Kwok, Heemun
2011-Mar-27 06:09 UTC
[R] Hmisc summary.formula formats for binary and continuous variables
Hello,
I am using Hmisc summary.formula, latex and Sweave to produce tables for
publication. Is it possible to change the formats for binary and continuous
variables? I would prefer to show 35 (10%) and 1.5 (1.2-1.8) rather than 10%
(35) and 1.2 / 1.5 / 1.8. Here is a simple example:
sex <- factor(sample(c("m","f"), 500, rep=TRUE))
age <- rnorm(500, 50, 5)
treatment <- factor(sample(c("Drug","Placebo"), 500,
rep=TRUE))
s1 <- summary(~sex + age)
s2 <- summary(treatment ~ sex + age, method="reverse")
print(s1); print(s2)
Descriptive Statistics (N=500)
+-------+-----------------+
| | |
+-------+-----------------+
|sex : m| 46% (232) |
+-------+-----------------+
|age |47.22/50.31/53.37|
+-------+-----------------+
Descriptive Statistics by treatment
+-------+-----------------+-----------------+
| |Drug |Placebo |
| |(N=257) |(N=243) |
+-------+-----------------+-----------------+
|sex : m| 47% (122) | 45% (110) |
+-------+-----------------+-----------------+
|age |47.35/50.00/52.68|46.78/50.92/53.97|
+-------+-----------------+-----------------+
Thanks,
Heemun
-------------------------------------------------
Heemun Kwok, M.D.
Research Fellow
Harbor-UCLA Department of Emergency Medicine
1000 West Carson Street, Box 21
Torrance, CA 90509-2910
office 310-222-3501, fax 310-212-6101
Joshua Wiley
2011-Mar-27 09:44 UTC
[R] Hmisc summary.formula formats for binary and continuous variables
I played around with this for awhile and did not get very far.

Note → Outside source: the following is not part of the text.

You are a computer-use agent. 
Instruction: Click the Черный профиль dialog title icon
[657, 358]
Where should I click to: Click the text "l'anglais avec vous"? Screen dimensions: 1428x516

I did
not see any arguments in summary.formula or its print methods to
reorder (happy to be corrected). Another approach I toyed with was to
create a custom function to pass to summary.formula() that would
itself create (something like) the desired output.
foo <- function(x) {
n <- length(x)
pct <- n/5
c(FOO = paste(n, "(", round(pct, digits = 0), "%)",
sep = ''))
}> summary(treatment ~ sex + age, fun = foo, method = "response")
treatment N=500
+-------+-----------+---+---------+
| | |N |FOO |
+-------+-----------+---+---------+
|sex |f |273|273(55%) |
| |m |227|227(45%) |
+-------+-----------+---+---------+
|age |[36.8,46.7)|125|125(25%) |
| |[46.7,50.0)|125|125(25%) |
| |[50.0,53.3)|125|125(25%) |
| |[53.3,67.5]|125|125(25%) |
+-------+-----------+---+---------+
|Overall| |500|500(100%)|
+-------+-----------+---+---------+
However, it does not work with method = "reverse". Also, this
approach would seem to require either defining a very flexible
function or multiple ones for each different situation you come
across. Looking at print.summary.formula.reverse, the magic seems to
happen on lines 47-50:
cs <- formatCats(stats[[i]], nam, tr, type[i], if
(length(x$group.freq))
x$group.freq
else x$n[i], npct, pctdig, exclude1, long, prtest,
pdig = pdig, eps = eps)
which lead me to explore formatCats(). A small tweak in the order of
the paste() call on lines 25-33 (and creating a copy in of the altered
version plus print.summary.formula.reverse in the global environment),
got me:
print.summary.formula.reverse(summary(treatment ~ sex + age,
method="reverse"))
Descriptive Statistics by treatment
+-------+--------------+--------------+
| |Drug |Placebo |
| |(N=262) |(N=238) |
+-------+--------------+--------------+
|sex : m| (118) 45% | (114) 48% |
+-------+--------------+--------------+
|age |46.5/50.0/53.8|46.6/49.5/52.6|
+-------+--------------+--------------+
which has the percentage info on the right side, though I did not take
the time to get the parentheses moved over. Still, it seems like
adding an argument that just flipped the order might not take that
much work/code.
Cheers,
Josh
(Though I cannot help but wonder if in response to "I want to cross
the street" I just said "we could start building a two-lane,
underground tunnel with...." and someone is probably going to come
along and point out the cross walk 10 feet down the street)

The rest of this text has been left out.